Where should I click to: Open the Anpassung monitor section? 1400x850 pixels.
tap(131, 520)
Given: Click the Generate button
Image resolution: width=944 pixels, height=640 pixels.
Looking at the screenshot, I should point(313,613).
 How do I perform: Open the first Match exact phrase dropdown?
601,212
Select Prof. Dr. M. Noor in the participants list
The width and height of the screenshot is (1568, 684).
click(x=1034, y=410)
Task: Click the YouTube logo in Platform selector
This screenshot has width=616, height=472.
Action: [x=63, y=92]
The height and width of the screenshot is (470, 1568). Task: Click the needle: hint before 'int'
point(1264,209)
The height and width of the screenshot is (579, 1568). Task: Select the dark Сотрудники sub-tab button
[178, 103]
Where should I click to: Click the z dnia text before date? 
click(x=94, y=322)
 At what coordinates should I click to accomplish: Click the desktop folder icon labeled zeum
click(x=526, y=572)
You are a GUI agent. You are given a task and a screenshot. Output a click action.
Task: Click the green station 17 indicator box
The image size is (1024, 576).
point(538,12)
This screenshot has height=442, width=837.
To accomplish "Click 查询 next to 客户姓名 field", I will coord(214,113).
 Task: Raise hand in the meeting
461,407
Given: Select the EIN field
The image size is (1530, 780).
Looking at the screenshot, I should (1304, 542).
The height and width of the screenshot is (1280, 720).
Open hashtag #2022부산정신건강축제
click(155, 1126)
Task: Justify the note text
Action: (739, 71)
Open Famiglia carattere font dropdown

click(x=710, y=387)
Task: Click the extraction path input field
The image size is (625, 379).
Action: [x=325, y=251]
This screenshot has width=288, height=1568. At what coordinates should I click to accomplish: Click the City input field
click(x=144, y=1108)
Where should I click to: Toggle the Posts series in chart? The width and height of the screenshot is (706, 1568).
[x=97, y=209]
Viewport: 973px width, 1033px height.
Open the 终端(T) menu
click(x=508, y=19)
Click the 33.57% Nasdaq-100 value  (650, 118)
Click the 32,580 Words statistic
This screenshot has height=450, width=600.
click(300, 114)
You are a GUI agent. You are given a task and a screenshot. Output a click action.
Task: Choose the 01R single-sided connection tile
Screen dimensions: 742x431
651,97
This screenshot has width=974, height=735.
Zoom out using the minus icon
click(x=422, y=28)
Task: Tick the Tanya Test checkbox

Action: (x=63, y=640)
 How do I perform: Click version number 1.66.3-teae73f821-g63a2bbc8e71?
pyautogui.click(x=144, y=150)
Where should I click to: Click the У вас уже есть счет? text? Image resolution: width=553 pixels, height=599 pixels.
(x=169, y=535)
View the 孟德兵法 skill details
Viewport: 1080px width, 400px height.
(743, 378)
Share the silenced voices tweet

- - - - -

# WHAT YOU WILL DO
From the line containing "This screenshot has width=974, height=735." to the last line of the data above, copy each line exactly and add nothing.

# OUTPUT FOR THIS TASK
This screenshot has width=974, height=735.
Zoom out using the minus icon
click(x=422, y=28)
Task: Tick the Tanya Test checkbox

Action: (x=63, y=640)
 How do I perform: Click version number 1.66.3-teae73f821-g63a2bbc8e71?
pyautogui.click(x=144, y=150)
Where should I click to: Click the У вас уже есть счет? text? Image resolution: width=553 pixels, height=599 pixels.
(x=169, y=535)
View the 孟德兵法 skill details
Viewport: 1080px width, 400px height.
(743, 378)
Share the silenced voices tweet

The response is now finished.